What is asked –
Copy the following data verbatim, line for line.

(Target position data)
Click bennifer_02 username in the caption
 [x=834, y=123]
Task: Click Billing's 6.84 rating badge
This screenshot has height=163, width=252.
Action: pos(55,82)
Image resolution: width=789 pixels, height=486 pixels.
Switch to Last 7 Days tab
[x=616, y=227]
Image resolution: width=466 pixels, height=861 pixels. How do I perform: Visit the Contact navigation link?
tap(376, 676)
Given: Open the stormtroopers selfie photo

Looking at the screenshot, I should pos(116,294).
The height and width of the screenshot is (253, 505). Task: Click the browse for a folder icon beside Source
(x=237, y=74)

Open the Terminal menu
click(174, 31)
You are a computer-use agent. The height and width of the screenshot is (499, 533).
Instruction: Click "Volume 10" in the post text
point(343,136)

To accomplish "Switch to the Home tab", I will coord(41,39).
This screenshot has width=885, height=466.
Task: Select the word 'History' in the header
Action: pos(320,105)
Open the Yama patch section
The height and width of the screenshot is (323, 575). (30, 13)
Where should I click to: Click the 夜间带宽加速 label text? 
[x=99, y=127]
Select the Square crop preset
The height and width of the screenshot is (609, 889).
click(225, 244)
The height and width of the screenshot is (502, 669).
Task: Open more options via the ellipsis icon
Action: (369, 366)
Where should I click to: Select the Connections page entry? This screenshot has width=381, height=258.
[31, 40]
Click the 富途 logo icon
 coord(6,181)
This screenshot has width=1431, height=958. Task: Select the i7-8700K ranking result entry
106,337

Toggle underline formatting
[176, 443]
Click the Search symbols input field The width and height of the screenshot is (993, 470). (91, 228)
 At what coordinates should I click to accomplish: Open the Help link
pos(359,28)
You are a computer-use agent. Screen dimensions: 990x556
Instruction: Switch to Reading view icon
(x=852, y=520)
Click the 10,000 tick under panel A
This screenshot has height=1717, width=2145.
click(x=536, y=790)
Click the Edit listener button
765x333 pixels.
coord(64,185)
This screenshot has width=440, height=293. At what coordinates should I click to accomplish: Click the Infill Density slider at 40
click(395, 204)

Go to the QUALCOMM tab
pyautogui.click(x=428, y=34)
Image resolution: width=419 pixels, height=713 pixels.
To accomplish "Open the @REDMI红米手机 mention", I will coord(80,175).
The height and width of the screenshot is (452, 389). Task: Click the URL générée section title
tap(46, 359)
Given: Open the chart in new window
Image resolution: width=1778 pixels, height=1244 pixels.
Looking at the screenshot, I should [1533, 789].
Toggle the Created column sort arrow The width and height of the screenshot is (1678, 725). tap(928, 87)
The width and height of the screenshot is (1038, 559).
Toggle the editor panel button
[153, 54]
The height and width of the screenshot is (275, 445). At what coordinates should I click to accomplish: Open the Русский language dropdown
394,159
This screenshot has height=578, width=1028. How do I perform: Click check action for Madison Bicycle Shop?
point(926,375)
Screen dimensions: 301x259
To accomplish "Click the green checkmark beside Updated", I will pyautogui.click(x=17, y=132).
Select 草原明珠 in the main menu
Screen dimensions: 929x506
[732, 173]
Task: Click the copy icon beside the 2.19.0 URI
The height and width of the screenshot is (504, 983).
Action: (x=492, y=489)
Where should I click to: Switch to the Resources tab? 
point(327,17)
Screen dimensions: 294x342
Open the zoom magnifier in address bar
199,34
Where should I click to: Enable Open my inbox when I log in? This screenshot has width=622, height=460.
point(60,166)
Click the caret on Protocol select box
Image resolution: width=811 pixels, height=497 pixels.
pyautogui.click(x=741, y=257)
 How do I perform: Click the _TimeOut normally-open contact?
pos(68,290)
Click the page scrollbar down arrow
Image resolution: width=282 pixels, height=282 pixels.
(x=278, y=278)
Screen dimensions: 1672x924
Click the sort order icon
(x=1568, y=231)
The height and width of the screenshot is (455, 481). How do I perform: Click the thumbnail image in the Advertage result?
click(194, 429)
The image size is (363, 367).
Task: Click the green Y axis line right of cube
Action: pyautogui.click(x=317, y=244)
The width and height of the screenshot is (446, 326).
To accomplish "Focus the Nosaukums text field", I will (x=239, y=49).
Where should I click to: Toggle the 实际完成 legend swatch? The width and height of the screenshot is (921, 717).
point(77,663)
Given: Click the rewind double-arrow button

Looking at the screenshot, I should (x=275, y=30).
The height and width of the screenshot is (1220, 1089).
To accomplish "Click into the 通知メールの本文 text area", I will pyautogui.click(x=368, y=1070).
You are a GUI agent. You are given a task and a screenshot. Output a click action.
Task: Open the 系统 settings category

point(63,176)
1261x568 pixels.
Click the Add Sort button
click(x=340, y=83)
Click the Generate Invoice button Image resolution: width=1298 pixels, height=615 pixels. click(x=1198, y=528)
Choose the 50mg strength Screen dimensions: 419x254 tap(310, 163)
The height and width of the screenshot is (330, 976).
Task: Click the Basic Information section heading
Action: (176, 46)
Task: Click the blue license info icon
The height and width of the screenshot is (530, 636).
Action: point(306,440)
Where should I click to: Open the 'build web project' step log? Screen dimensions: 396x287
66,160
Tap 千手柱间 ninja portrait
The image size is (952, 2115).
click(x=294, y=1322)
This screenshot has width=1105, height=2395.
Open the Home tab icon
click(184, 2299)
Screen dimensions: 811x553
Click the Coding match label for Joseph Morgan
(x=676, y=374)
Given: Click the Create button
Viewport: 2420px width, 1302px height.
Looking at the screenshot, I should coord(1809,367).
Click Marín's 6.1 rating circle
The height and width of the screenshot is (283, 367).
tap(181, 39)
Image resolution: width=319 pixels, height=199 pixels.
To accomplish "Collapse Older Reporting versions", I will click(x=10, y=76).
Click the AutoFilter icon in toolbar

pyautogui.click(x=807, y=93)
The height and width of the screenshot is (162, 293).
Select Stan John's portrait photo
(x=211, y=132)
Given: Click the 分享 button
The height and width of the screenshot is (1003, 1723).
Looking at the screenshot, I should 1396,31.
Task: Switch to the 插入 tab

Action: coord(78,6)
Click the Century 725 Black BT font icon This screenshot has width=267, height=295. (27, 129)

Full response –
Click bennifer_02 username in the caption
 [x=834, y=123]
Task: Click Billing's 6.84 rating badge
This screenshot has height=163, width=252.
Action: pos(55,82)
Image resolution: width=789 pixels, height=486 pixels.
Switch to Last 7 Days tab
[x=616, y=227]
Image resolution: width=466 pixels, height=861 pixels. How do I perform: Visit the Contact navigation link?
tap(376, 676)
Given: Open the stormtroopers selfie photo

Looking at the screenshot, I should pos(116,294).
The height and width of the screenshot is (253, 505). Task: Click the browse for a folder icon beside Source
(x=237, y=74)

Open the Terminal menu
click(174, 31)
You are a computer-use agent. The height and width of the screenshot is (499, 533).
Instruction: Click "Volume 10" in the post text
point(343,136)

To accomplish "Switch to the Home tab", I will coord(41,39).
This screenshot has width=885, height=466.
Task: Select the word 'History' in the header
Action: pos(320,105)
Open the Yama patch section
The height and width of the screenshot is (323, 575). (30, 13)
Where should I click to: Click the 夜间带宽加速 label text? 
[x=99, y=127]
Select the Square crop preset
The height and width of the screenshot is (609, 889).
click(225, 244)
The height and width of the screenshot is (502, 669).
Task: Open more options via the ellipsis icon
Action: (369, 366)
Where should I click to: Select the Connections page entry? This screenshot has width=381, height=258.
[31, 40]
Click the 富途 logo icon
 coord(6,181)
This screenshot has width=1431, height=958. Task: Select the i7-8700K ranking result entry
106,337

Toggle underline formatting
[176, 443]
Click the Search symbols input field The width and height of the screenshot is (993, 470). (91, 228)
 At what coordinates should I click to accomplish: Open the Help link
pos(359,28)
You are a computer-use agent. Screen dimensions: 990x556
Instruction: Switch to Reading view icon
(x=852, y=520)
Click the 10,000 tick under panel A
This screenshot has height=1717, width=2145.
click(x=536, y=790)
Click the Edit listener button
765x333 pixels.
coord(64,185)
This screenshot has width=440, height=293. At what coordinates should I click to accomplish: Click the Infill Density slider at 40
click(395, 204)

Go to the QUALCOMM tab
pyautogui.click(x=428, y=34)
Image resolution: width=419 pixels, height=713 pixels.
To accomplish "Open the @REDMI红米手机 mention", I will coord(80,175).
The height and width of the screenshot is (452, 389). Task: Click the URL générée section title
tap(46, 359)
Given: Open the chart in new window
Image resolution: width=1778 pixels, height=1244 pixels.
Looking at the screenshot, I should [1533, 789].
Toggle the Created column sort arrow The width and height of the screenshot is (1678, 725). tap(928, 87)
The width and height of the screenshot is (1038, 559).
Toggle the editor panel button
[153, 54]
The height and width of the screenshot is (275, 445). At what coordinates should I click to accomplish: Open the Русский language dropdown
394,159
This screenshot has height=578, width=1028. How do I perform: Click check action for Madison Bicycle Shop?
point(926,375)
Screen dimensions: 301x259
To accomplish "Click the green checkmark beside Updated", I will pyautogui.click(x=17, y=132).
Select 草原明珠 in the main menu
Screen dimensions: 929x506
[732, 173]
Task: Click the copy icon beside the 2.19.0 URI
The height and width of the screenshot is (504, 983).
Action: (x=492, y=489)
Where should I click to: Switch to the Resources tab? 
point(327,17)
Screen dimensions: 294x342
Open the zoom magnifier in address bar
199,34
Where should I click to: Enable Open my inbox when I log in? This screenshot has width=622, height=460.
point(60,166)
Click the caret on Protocol select box
Image resolution: width=811 pixels, height=497 pixels.
pyautogui.click(x=741, y=257)
 How do I perform: Click the _TimeOut normally-open contact?
pos(68,290)
Click the page scrollbar down arrow
Image resolution: width=282 pixels, height=282 pixels.
(x=278, y=278)
Screen dimensions: 1672x924
Click the sort order icon
(x=1568, y=231)
The height and width of the screenshot is (455, 481). How do I perform: Click the thumbnail image in the Advertage result?
click(194, 429)
The image size is (363, 367).
Task: Click the green Y axis line right of cube
Action: pyautogui.click(x=317, y=244)
The width and height of the screenshot is (446, 326).
To accomplish "Focus the Nosaukums text field", I will (x=239, y=49).
Where should I click to: Toggle the 实际完成 legend swatch? The width and height of the screenshot is (921, 717).
point(77,663)
Given: Click the rewind double-arrow button

Looking at the screenshot, I should (x=275, y=30).
The height and width of the screenshot is (1220, 1089).
To accomplish "Click into the 通知メールの本文 text area", I will pyautogui.click(x=368, y=1070).
You are a GUI agent. You are given a task and a screenshot. Output a click action.
Task: Open the 系统 settings category

point(63,176)
1261x568 pixels.
Click the Add Sort button
click(x=340, y=83)
Click the Generate Invoice button Image resolution: width=1298 pixels, height=615 pixels. click(x=1198, y=528)
Choose the 50mg strength Screen dimensions: 419x254 tap(310, 163)
The height and width of the screenshot is (330, 976).
Task: Click the Basic Information section heading
Action: (176, 46)
Task: Click the blue license info icon
The height and width of the screenshot is (530, 636).
Action: point(306,440)
Where should I click to: Open the 'build web project' step log? Screen dimensions: 396x287
66,160
Tap 千手柱间 ninja portrait
The image size is (952, 2115).
click(x=294, y=1322)
This screenshot has width=1105, height=2395.
Open the Home tab icon
click(184, 2299)
Screen dimensions: 811x553
Click the Coding match label for Joseph Morgan
(x=676, y=374)
Given: Click the Create button
Viewport: 2420px width, 1302px height.
Looking at the screenshot, I should coord(1809,367).
Click Marín's 6.1 rating circle
The height and width of the screenshot is (283, 367).
tap(181, 39)
Image resolution: width=319 pixels, height=199 pixels.
To accomplish "Collapse Older Reporting versions", I will click(x=10, y=76).
Click the AutoFilter icon in toolbar

pyautogui.click(x=807, y=93)
The height and width of the screenshot is (162, 293).
Select Stan John's portrait photo
(x=211, y=132)
Given: Click the 分享 button
The height and width of the screenshot is (1003, 1723).
Looking at the screenshot, I should 1396,31.
Task: Switch to the 插入 tab

Action: coord(78,6)
Click the Century 725 Black BT font icon This screenshot has width=267, height=295. (27, 129)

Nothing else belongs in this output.